- **Work task**: Output, exactly as written, the lines below starting at the line containing "1244x909 pixels. At" and ending at the line containing "This screenshot has height=836, width=1683.". Drop the pictures and keep both end lines.

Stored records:
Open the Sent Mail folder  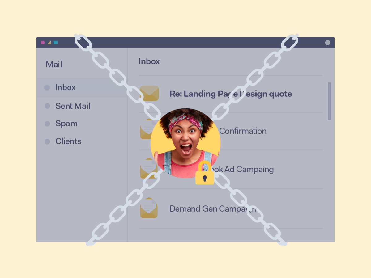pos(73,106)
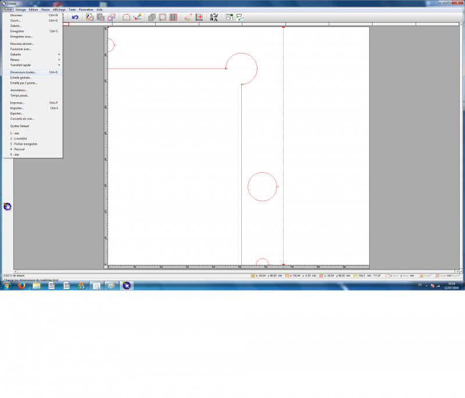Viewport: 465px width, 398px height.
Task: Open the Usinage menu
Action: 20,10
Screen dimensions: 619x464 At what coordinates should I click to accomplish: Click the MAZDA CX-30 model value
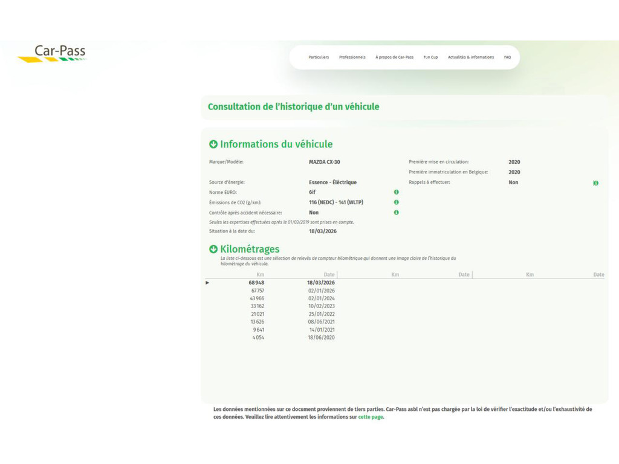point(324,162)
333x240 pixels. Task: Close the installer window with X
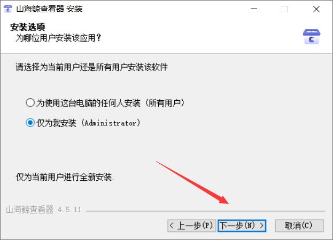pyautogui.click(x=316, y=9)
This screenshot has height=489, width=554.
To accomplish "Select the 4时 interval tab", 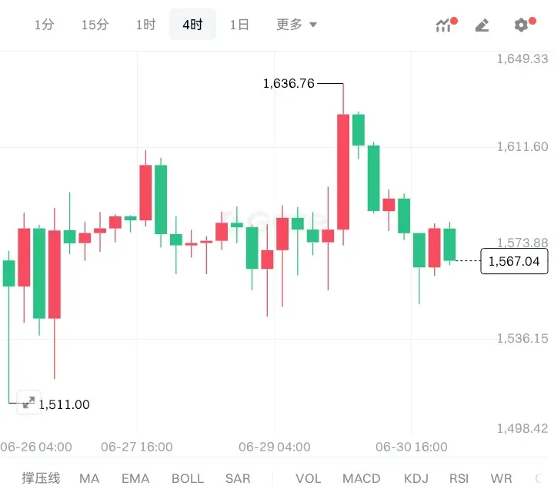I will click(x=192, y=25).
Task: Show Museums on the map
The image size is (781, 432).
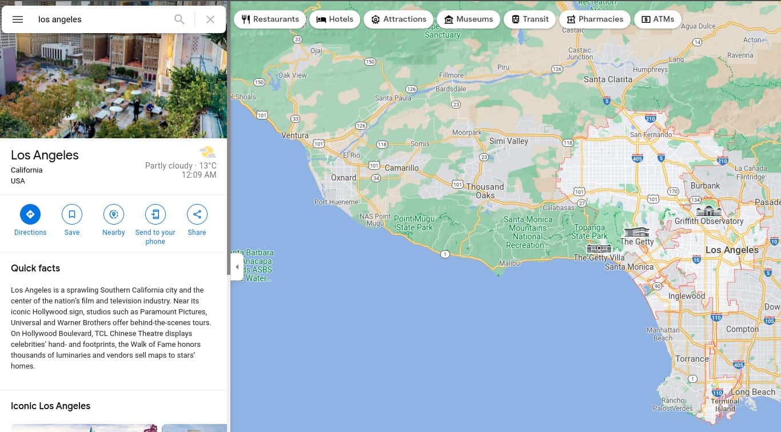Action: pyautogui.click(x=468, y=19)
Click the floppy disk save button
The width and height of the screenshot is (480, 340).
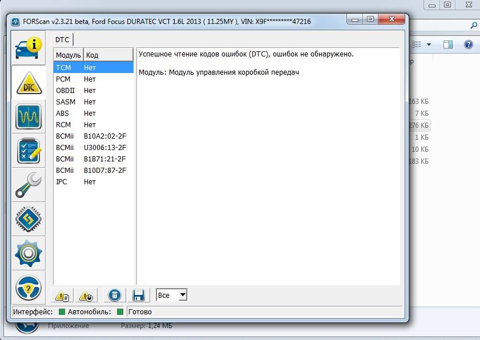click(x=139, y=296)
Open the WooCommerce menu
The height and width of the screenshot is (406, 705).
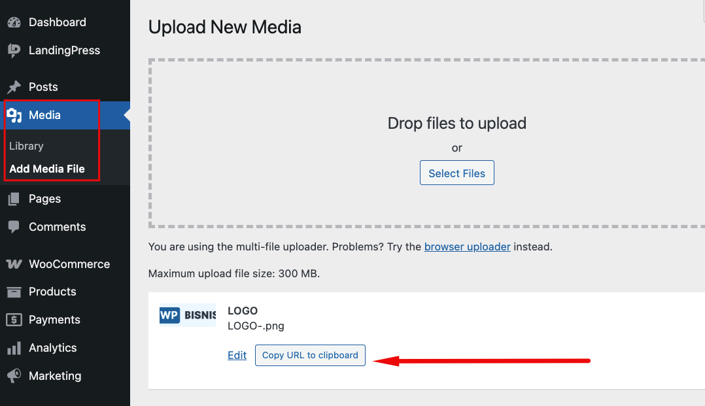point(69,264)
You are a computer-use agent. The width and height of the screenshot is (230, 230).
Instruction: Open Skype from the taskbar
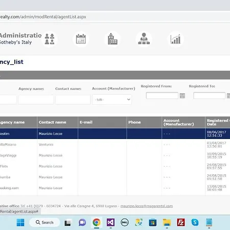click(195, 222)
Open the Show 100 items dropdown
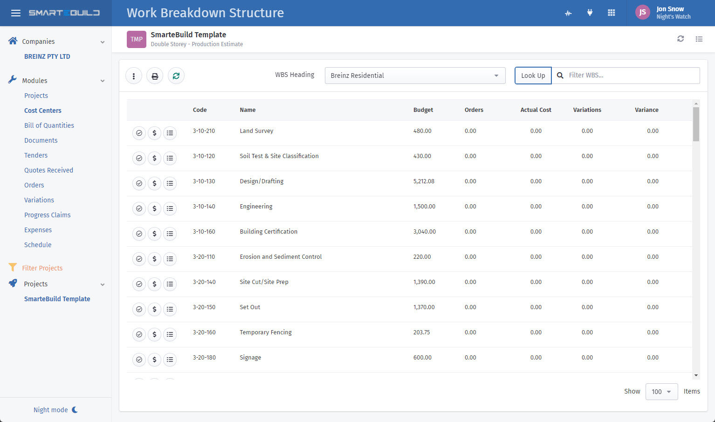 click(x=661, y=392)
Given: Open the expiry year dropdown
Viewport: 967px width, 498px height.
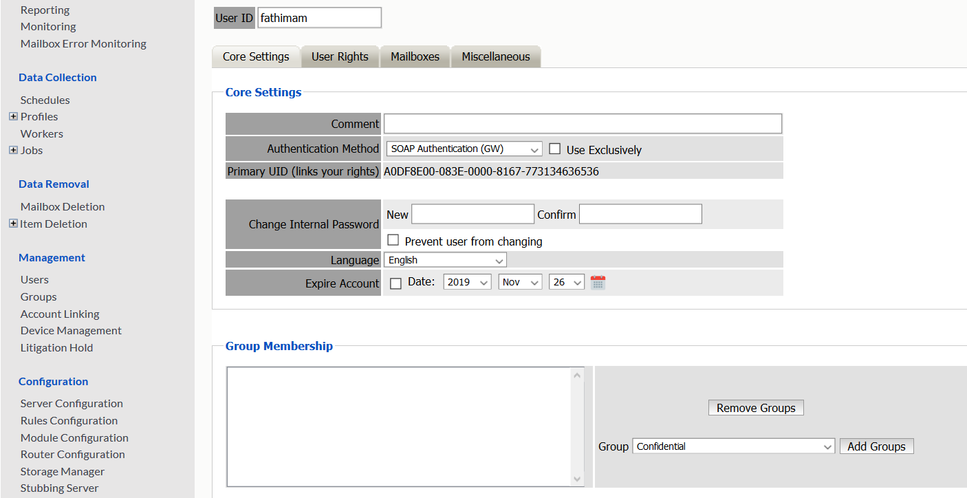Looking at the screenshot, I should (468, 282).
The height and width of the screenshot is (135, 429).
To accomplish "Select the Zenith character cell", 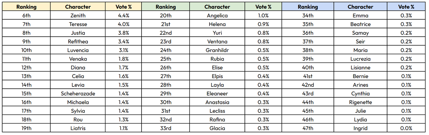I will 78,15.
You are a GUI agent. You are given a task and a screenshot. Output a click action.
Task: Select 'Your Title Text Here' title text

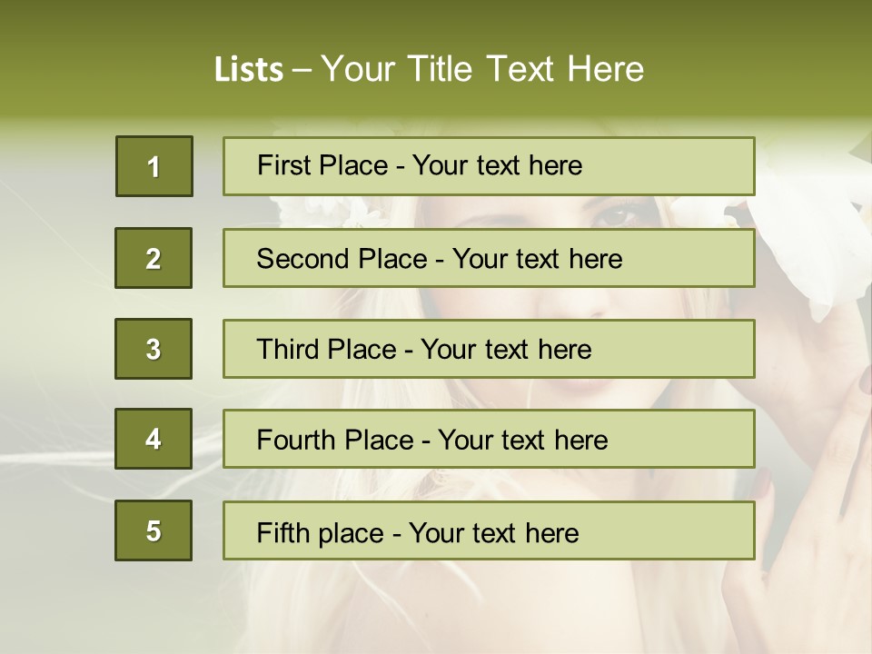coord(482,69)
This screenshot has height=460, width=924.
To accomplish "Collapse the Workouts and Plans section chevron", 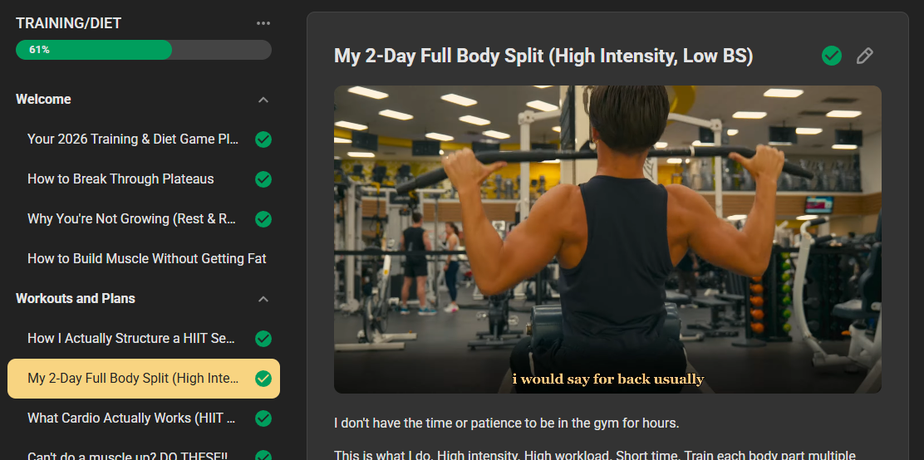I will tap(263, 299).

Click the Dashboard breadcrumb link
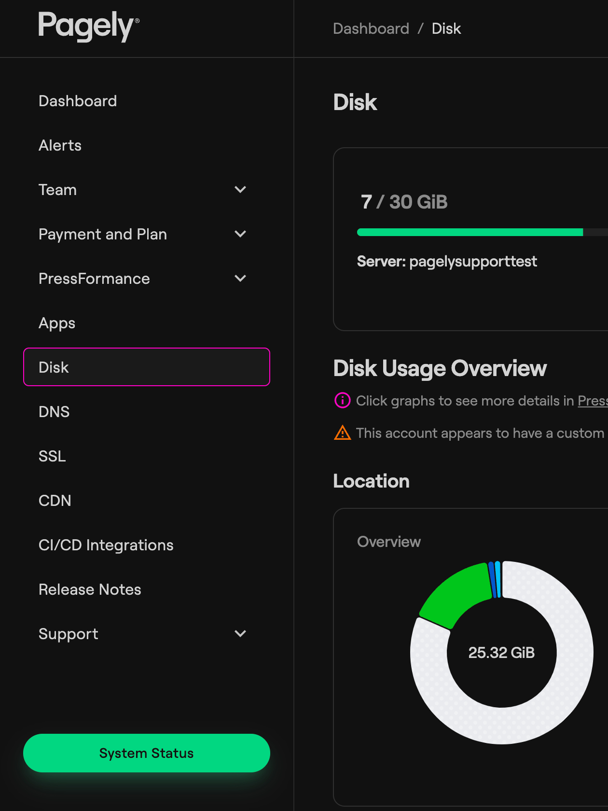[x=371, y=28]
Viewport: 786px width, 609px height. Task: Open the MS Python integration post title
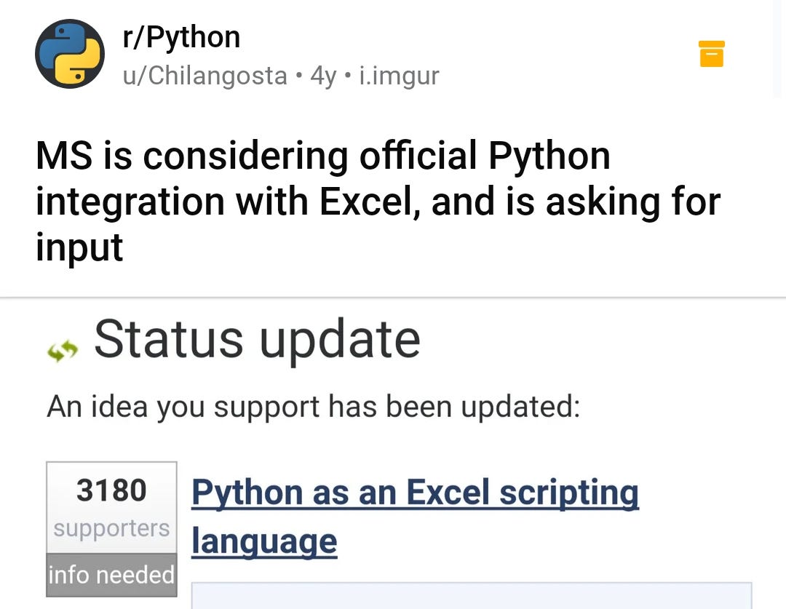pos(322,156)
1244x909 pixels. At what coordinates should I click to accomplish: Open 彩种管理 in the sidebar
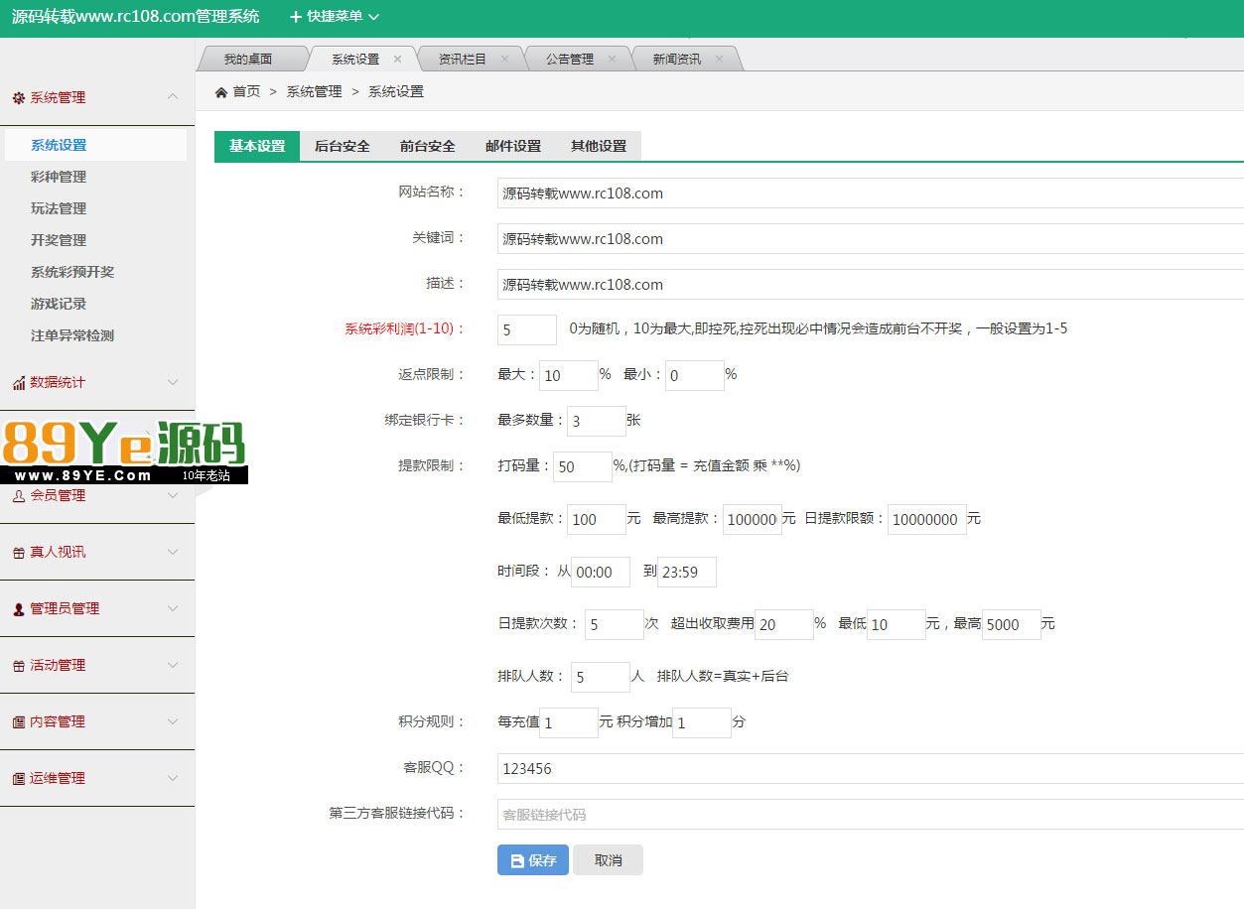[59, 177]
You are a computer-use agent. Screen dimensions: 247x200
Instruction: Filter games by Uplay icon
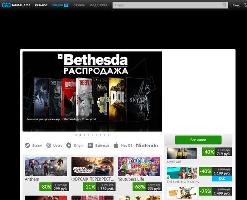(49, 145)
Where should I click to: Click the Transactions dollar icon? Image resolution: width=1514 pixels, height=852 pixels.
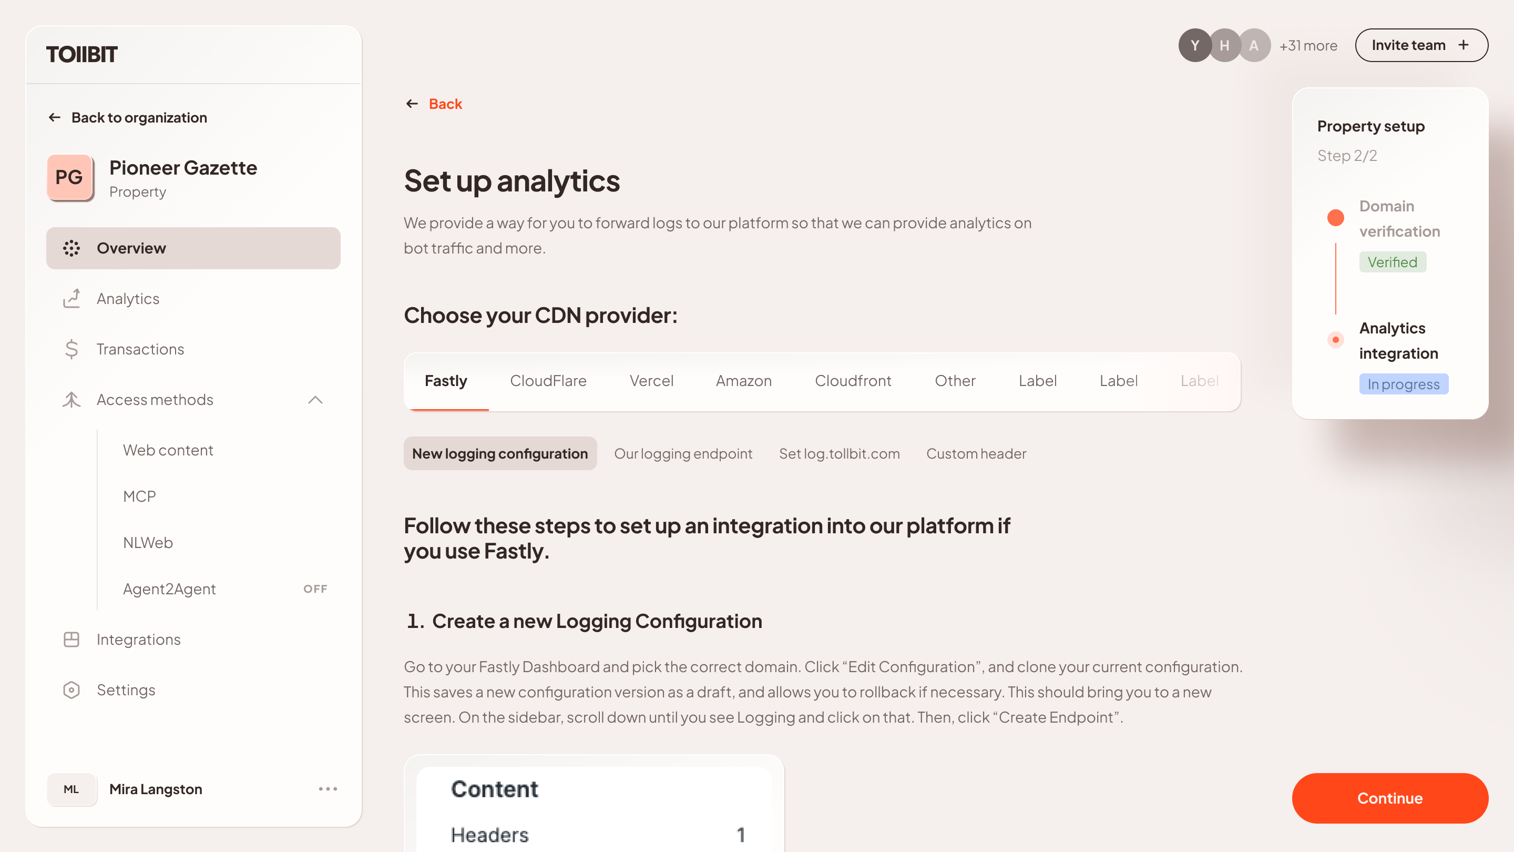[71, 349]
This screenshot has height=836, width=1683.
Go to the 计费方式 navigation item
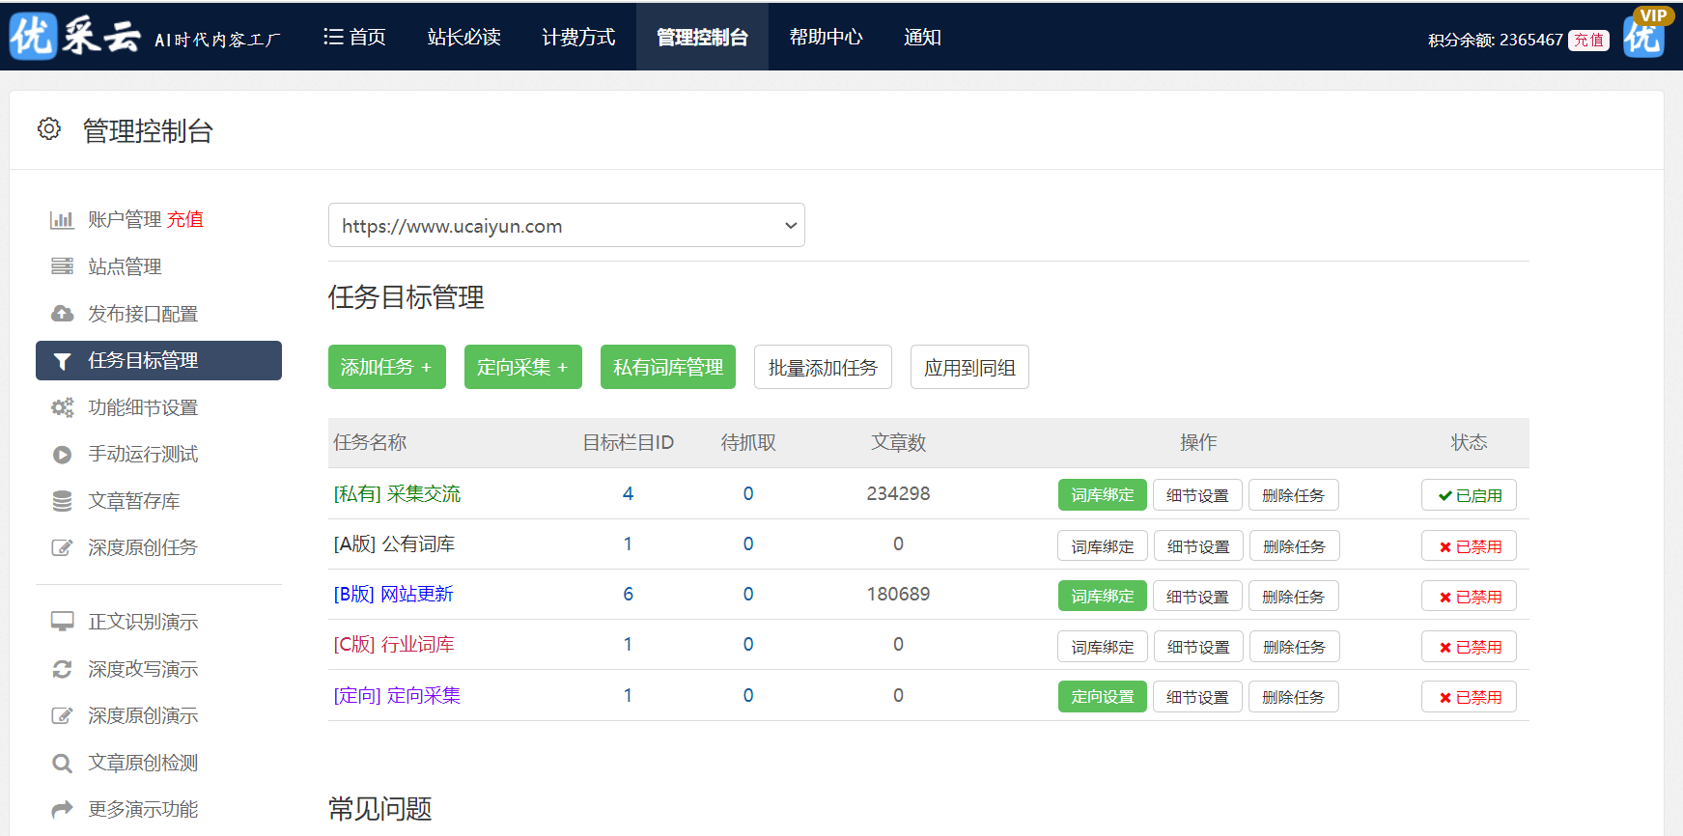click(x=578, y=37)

- **Response area**:
1244x909 pixels. At what coordinates should I click to accomplish: Open 彩种管理 in the sidebar
[59, 177]
You are a computer-use agent. Screen dimensions: 247x200
Instruction: Filter games by Uplay icon
(49, 145)
Where should I click to: Click the Transactions dollar icon? Image resolution: width=1514 pixels, height=852 pixels.
[71, 349]
This screenshot has height=836, width=1683.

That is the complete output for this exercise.